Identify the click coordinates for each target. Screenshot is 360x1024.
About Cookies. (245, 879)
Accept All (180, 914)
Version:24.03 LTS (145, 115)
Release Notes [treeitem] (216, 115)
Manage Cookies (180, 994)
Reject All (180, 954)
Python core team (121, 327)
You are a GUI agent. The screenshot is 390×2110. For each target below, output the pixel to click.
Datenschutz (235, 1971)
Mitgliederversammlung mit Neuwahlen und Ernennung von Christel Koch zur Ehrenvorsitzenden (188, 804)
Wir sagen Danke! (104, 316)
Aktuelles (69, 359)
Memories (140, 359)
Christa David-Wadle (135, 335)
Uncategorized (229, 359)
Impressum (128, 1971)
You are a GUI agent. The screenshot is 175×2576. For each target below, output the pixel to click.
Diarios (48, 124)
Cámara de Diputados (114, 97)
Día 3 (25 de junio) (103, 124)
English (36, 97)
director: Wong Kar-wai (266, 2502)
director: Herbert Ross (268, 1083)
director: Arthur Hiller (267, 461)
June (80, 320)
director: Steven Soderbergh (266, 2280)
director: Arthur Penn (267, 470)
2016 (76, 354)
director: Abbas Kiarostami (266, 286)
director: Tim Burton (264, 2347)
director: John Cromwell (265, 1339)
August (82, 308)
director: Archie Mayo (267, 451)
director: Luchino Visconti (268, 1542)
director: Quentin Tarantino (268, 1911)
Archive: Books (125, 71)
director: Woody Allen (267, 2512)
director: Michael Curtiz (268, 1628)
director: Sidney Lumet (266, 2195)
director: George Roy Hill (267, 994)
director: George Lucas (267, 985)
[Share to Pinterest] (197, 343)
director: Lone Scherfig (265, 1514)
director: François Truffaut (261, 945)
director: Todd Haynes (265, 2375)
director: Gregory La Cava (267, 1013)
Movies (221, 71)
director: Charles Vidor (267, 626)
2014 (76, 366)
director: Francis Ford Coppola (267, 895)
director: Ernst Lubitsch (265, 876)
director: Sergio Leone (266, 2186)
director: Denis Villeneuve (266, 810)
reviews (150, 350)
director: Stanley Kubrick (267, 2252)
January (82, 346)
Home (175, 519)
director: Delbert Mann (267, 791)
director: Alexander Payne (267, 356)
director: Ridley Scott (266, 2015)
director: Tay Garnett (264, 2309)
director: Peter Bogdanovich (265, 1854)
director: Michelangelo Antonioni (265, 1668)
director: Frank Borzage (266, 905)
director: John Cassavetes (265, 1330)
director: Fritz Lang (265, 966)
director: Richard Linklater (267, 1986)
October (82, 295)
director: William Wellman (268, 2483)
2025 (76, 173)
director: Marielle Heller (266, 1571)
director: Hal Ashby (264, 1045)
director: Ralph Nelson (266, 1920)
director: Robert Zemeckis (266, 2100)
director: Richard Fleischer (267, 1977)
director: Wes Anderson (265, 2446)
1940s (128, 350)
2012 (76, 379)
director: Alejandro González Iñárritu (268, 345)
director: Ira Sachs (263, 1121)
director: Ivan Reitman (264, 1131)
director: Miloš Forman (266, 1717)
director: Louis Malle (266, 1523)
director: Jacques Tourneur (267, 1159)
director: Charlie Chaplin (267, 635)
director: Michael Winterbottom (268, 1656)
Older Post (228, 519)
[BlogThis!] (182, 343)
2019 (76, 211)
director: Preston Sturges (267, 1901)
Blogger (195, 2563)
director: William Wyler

···

▸ **TASK DIRECTIONS**:
Please copy out every line of the preceding listing that carries "pixel".

▸ **SOLVED PROBLEM**:
You are a GUI agent. The screenshot is 390×2110. For each target below, output the pixel to click.
You are a GUI agent. The screenshot is 175×2576. For each target below, output the pixel to click.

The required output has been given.